**THE REQUEST**. Rewrite the listing below with "Viewport" replaced by "Window size" and nothing else changed. Leave the pictures out of your answer.

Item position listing
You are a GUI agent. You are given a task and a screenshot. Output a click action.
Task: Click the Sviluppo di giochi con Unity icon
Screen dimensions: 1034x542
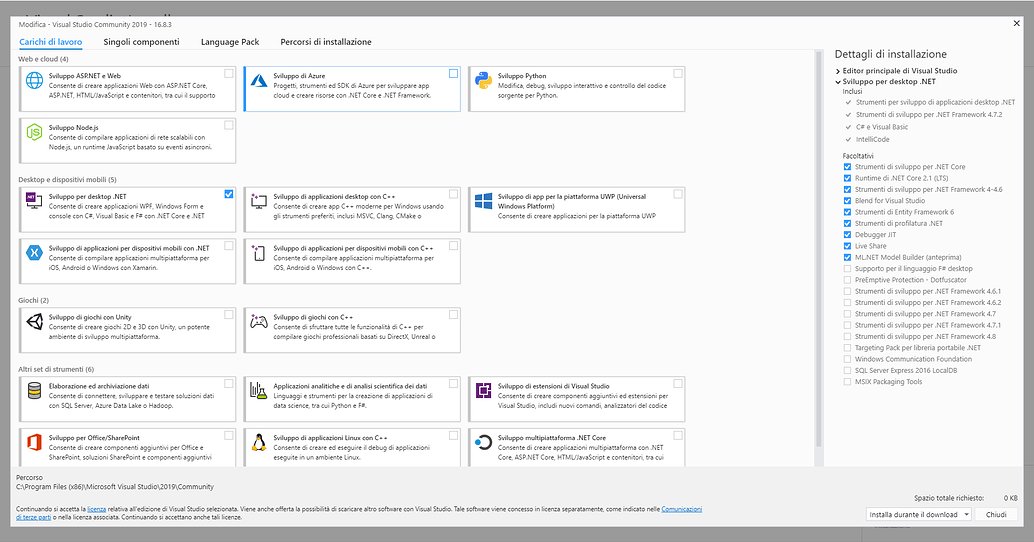pos(34,322)
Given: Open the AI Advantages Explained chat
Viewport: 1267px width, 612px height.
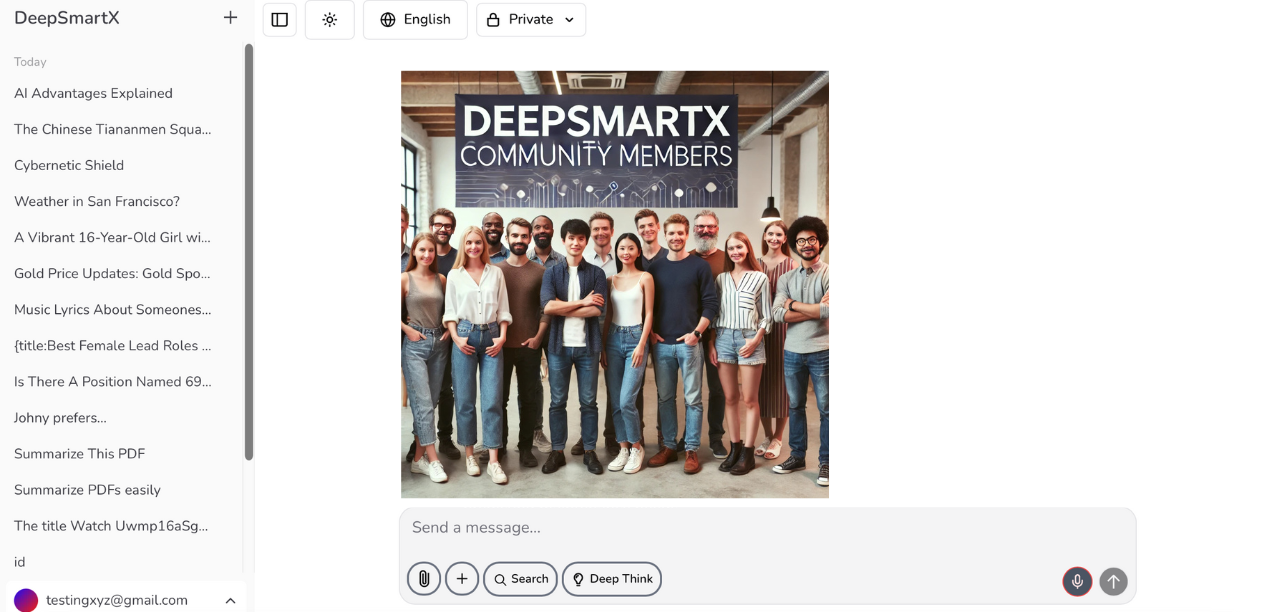Looking at the screenshot, I should 93,93.
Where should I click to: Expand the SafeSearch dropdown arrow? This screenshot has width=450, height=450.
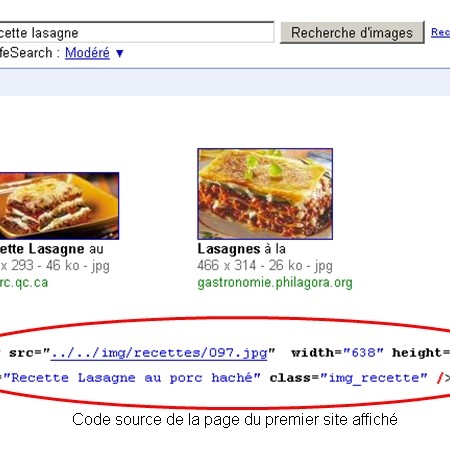click(x=120, y=53)
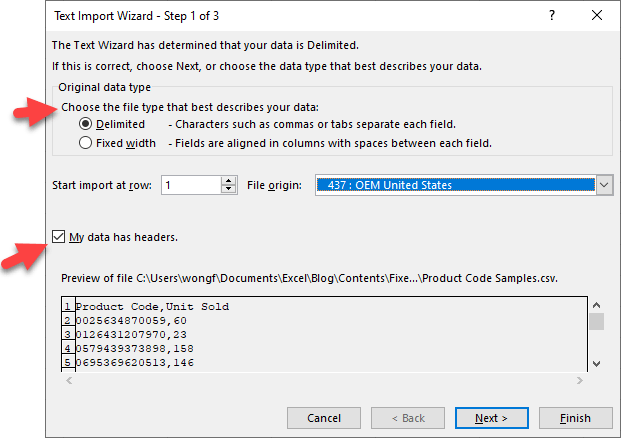Uncheck My data has headers

pyautogui.click(x=59, y=237)
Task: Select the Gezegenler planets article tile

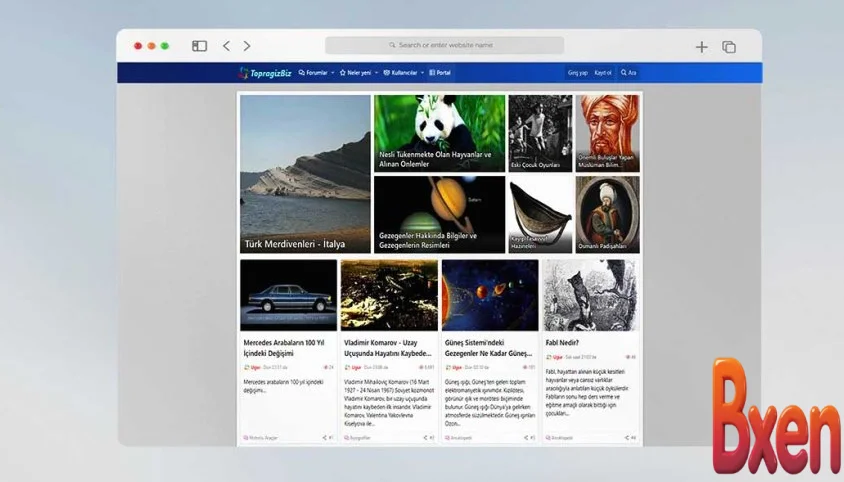Action: [x=439, y=214]
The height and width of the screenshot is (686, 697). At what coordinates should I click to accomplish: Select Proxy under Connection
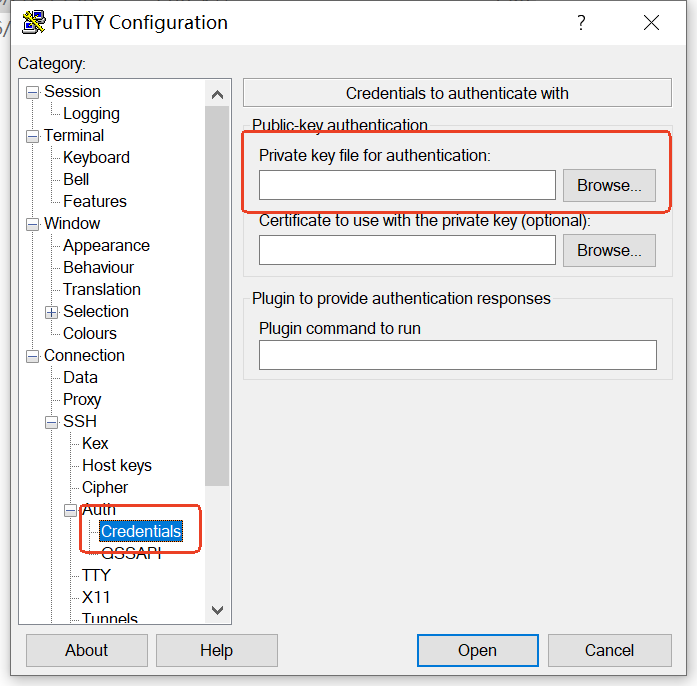tap(82, 400)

**COMPLETED EXERCISE**.
You are a GUI agent. You are given a task and a screenshot. Output a click action.
Task: Click the Sviluppo di giochi con Unity icon
Screen dimensions: 1034x542
pos(34,322)
Given: Open the AI Advantages Explained chat
Window size: 1267px width, 612px height.
Looking at the screenshot, I should 93,93.
Where should I click to: Expand the SafeSearch dropdown arrow? This screenshot has width=450, height=450.
click(x=120, y=53)
Uncheck My data has headers

pyautogui.click(x=59, y=237)
Task: Select the Gezegenler planets article tile

Action: [x=439, y=214]
The height and width of the screenshot is (686, 697). At what coordinates should I click to accomplish: Select Proxy under Connection
tap(82, 400)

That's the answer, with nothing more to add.